The Cost of Misjudgment
The war against nitrites has blinded us to their physiological importance. Nitric oxide (NO), formed from dietary nitrate and nitrite, is essential for vasodilation and blood pressure control (Kapil et al. 2010), immune defence against pathogens (Benjamin et al. 1994), and mitochondrial efficiency and exercise performance (Larsen et al. 2007).
Suppression of nitrite in food, and fear-driven avoidance, may have deprived populations of dietary sources of nitrate/nitrite that support cardiovascular health. Cardiovascular disease remains the leading cause of global death (WHO 2023). Nitric oxide deficiency is implicated in hypertension, atherosclerosis, and stroke. Millions of premature deaths annually are linked to cardiovascular disease that could, in part, be mitigated by dietary nitrate/nitrite intake (Lundberg et al. 2011). By focusing on nitrites as villains, public health has missed the opportunity to highlight the real killers: obesity, inactivity, ultra-processed fast foods, and sleep/stress dysregulation.
The suffering inflicted by this misjudgement is vast — countless strokes, heart attacks, and cancers worsened by ignoring NO biology in favour of simplistic demonisation.
A Call for Intelligence
The epilogue to the Shields of the Stomach is not resignation but appeal. We must replace hysteria with intelligence. Nitrite and nitrate must be recognised as essential to the nitrogen cycle of the human body. Shields should be understood not as proof of danger, but as design for balance. Cancer prevention should be refocused on obesity, inactivity, diet quality, and lifestyle, where the evidence is overwhelming. Nuance must be embraced: nitrite can form harmful compounds, but with shields intact it is the source of one of the body’s most vital molecules.
The cost of fear-driven misjudgement has been decades of misplaced focus, policy mistakes, and missed opportunities for better health. The future requires a shift from prohibition to balance, from hysteria to science, from fear to strategy.
References
- Benjamin, N., et al. (1994). Stomach NO synthesis. Nature, 368, 502.
- Giovannucci, E. (2001). Obesity, physical activity, and cancer. Nutrition, 17(9), 768–771.
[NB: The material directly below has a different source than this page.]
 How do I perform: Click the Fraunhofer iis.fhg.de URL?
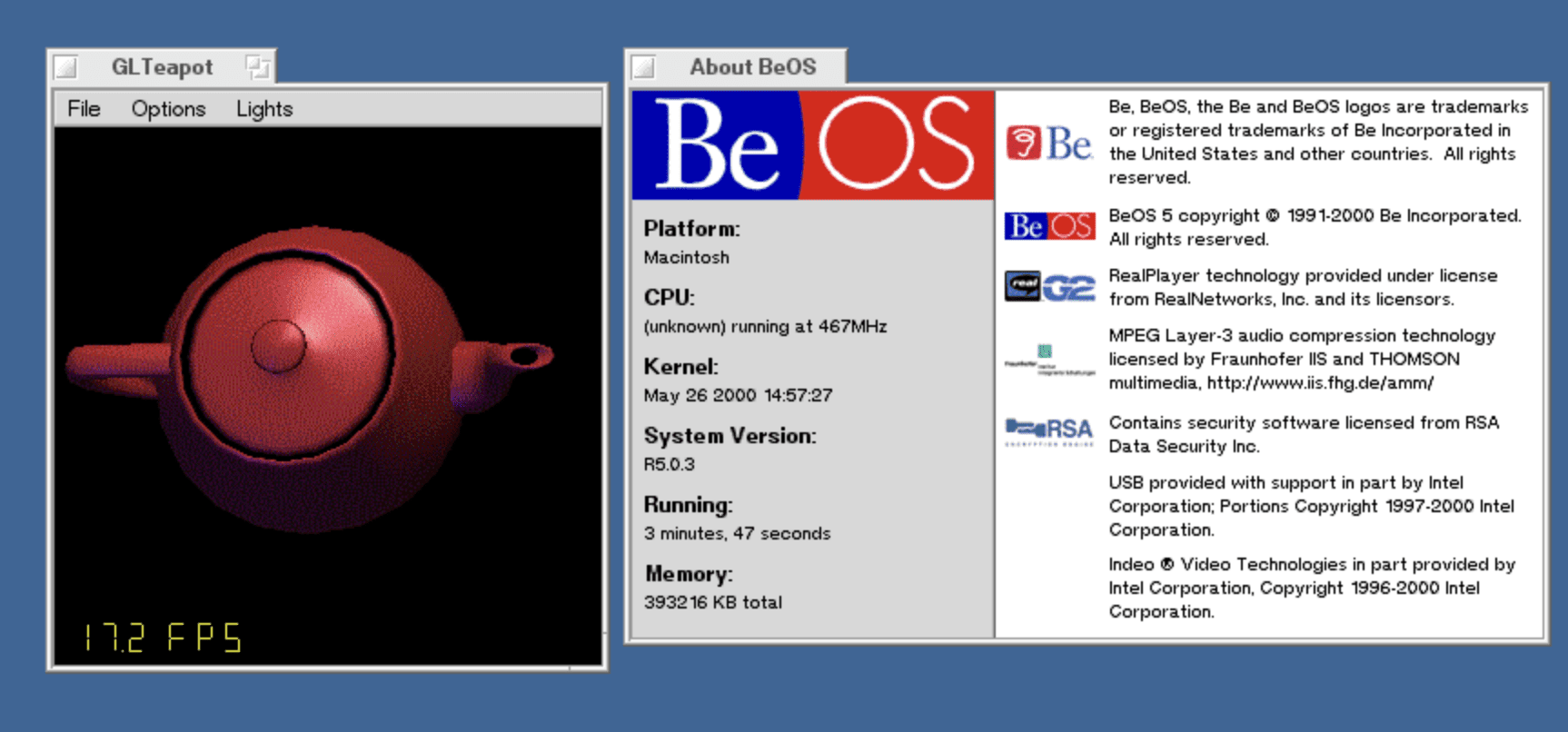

- Kapil, V., et al. (2010). Inorganic nitrate supplementation lowers blood pressure in humans: role for nitrite-derived NO. Hypertension, 56(2), 274–281.
- Larsen, F. J., et al. (2007). Effects of dietary nitrate on oxygen cost during exercise. Acta Physiologica, 191(1), 59–66.
- Larsson, S. C., & Wolk, A. (2006). Obesity and colon and rectal cancer risk: a meta-analysis. American Journal of Clinical Nutrition, 83(2), 359–366.
- Lundberg, J. O., & Weitzberg, E. (2013). Biology of nitrogen oxides in the gastrointestinal tract. Gut, 62(4), 616–629.
- Lundberg, J. O., Carlström, M., & Weitzberg, E. (2011). Metabolic effects of dietary nitrate in health and disease. Cell Metabolism, 13(2), 149–159.
- Wolin, K. Y., Yan, Y., Colditz, G. A., & Giovannucci, E. L. (2009). Physical activity and colon cancer prevention: a meta-analysis. British Journal of Cancer, 100(4), 611–616.
- World Cancer Research Fund/American Institute for Cancer Research (2018). Diet, Nutrition, Physical Activity and Cancer: a Global Perspective.